The Dutch village of Moerdijk, located 34km south of Rotterdam, is facing the real threat of being demolished within the next decade to accommodate high-voltage substations needed for the country’s growing offshore wind energy projects, according to BBC News.

The Village on the Fault Line

Moerdijk, a small fishing community on the southern shore of the Hollands Diep estuary, is situated in a prime location for energy infrastructure due to its proximity to ports, motorways, and existing power lines, according to BBC News.

The Dutch government has identified Moerdijk as a suitable site for new energy projects, citing the nation’s need for vast new sites to build high-voltage substations where electricity from offshore wind farms can be connected to the national grid. However, this comes at the cost of the village’s potential disappearance from the map, according to BBC News.

Residents like Jaco Koman. A third-generation fishmonger. Describe the situation as ‘being brought to the slaughter house,’ according to BBC News. Koman’s family has been trawling for their livelihoods in the area since 1918, and his business still supplies live eels to high-end restaurants across the country.

A Community in Limbo

The uncertainty surrounding Moerdijk’s future has left the community in a state of limbo. For sale signs are common on gravel driveways, but few buyers are willing to invest in a place that may soon be uprooted, according to BBC News.

Local resident Andrea, owner of a grocery shop, says the stakes feel deeply personal. Her husband built their home with his own hands, and all three of their children were born there. She expresses fear that she may lose her home within a decade, according to BBC News.

Residents also worry about the fate of the village cemetery, where Andrea’s grandparents and in-laws are buried. The emotional toll of the potential loss of the village is palpable, with flags hanging at half-mast in what residents describe as an act of mourning for the village’s uncertain future, according to BBC News.

The situation in Moerdijk reflects a broader dilemma across the Netherlands, where the government is struggling to balance competing demands on limited land for housing, farming, nature, transport, industry, and now, renewable energy projects, according to BBC News.

Political and Social Tensions

Geerten Boogaard, a professor of local government at Leiden University, notes that Moerdijk highlights the centralist nature of the Dutch political system, where the national government can prioritize national interests over local concerns, according to BBC News.

While local councils and residents can object, the central government has legal tools to implement its decisions. However, such actions carry political and financial costs, according to BBC News.

Retired engineer Jacques, who moved to Moerdijk in the mid-1990s, says the village will be demolished. He recalls a time when there were no wind turbines, no distribution warehouses, and no forests of pylons in the area, according to BBC News.

The Dutch government has postponed a decision on Moerdijk’s future but is expected to make a decision later this year. The mayor of Moerdijk municipality, Aart Jan Moerkerke, says the pressure is immense, with the central government seeking roughly 450 hectares of land for a power facility, hydrogen production factories, and infrastructure for transporting ammonia and hydrogen, according to BBC News.

Moerkerke says the council decided that Moerdijk must move to make room, preferring to sacrifice one village to avoid major disruption and deterioration in the quality of life for four surrounding communities, according to BBC News.

The mayor describes telling residents that their homes, streets, and cemeteries may not survive the decade as ‘the hardest decision of my career,’ according to BBC News.

What’s being decided here is not just the fate of a few streets on the edge of an estuary.
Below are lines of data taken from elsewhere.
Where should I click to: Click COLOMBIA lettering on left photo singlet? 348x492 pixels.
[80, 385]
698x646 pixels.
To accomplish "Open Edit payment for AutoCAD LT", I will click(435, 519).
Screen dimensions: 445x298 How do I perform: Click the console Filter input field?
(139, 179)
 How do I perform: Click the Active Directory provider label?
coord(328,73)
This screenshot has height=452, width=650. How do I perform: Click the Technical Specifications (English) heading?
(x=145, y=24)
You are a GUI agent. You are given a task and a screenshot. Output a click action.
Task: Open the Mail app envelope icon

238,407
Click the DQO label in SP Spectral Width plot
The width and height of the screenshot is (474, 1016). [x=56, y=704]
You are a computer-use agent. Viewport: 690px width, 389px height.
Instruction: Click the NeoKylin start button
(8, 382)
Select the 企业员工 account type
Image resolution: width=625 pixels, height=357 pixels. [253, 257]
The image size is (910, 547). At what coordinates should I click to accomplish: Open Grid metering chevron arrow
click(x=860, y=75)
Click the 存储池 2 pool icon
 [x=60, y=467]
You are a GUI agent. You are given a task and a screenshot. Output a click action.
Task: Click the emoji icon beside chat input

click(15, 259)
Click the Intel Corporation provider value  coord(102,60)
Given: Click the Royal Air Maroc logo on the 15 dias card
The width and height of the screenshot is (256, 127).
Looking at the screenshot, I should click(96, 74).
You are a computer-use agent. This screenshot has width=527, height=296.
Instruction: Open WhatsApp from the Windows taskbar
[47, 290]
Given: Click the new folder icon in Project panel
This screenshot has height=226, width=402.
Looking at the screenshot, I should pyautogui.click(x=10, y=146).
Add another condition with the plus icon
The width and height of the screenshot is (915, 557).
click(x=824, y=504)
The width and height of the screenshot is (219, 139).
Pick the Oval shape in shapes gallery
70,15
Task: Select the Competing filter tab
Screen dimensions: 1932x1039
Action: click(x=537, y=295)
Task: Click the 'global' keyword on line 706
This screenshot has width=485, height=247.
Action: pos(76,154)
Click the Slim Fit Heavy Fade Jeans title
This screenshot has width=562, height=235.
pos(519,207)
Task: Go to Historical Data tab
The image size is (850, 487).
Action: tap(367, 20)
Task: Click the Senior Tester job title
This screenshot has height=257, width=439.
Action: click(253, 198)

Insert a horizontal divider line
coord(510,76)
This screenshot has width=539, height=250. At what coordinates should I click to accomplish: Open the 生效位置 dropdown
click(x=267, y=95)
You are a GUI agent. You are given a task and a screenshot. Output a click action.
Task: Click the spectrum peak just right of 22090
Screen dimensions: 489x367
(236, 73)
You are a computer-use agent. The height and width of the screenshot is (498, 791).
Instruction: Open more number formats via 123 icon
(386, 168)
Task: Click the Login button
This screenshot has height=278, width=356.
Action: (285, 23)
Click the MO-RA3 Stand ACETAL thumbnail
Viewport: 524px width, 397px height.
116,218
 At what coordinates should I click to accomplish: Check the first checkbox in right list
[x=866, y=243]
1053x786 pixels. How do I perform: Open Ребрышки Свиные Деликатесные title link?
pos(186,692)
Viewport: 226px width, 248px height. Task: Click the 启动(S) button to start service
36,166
It’s a test of what a government believes can – or must – be sacrificed for energy security, sustainability, and industry, according to BBC News.

In Moerdijk, that dilemma is no longer abstract; it’s immediate, and it is set to reshape the lives of Jaco, Andrea, Jacques, and everyone living on the fault line of the green transition, according to BBC News.

For now, they are living with the uncertainty of knowing that the village they wake up in today may one day exist only on old maps – and in their memories, according to BBC News.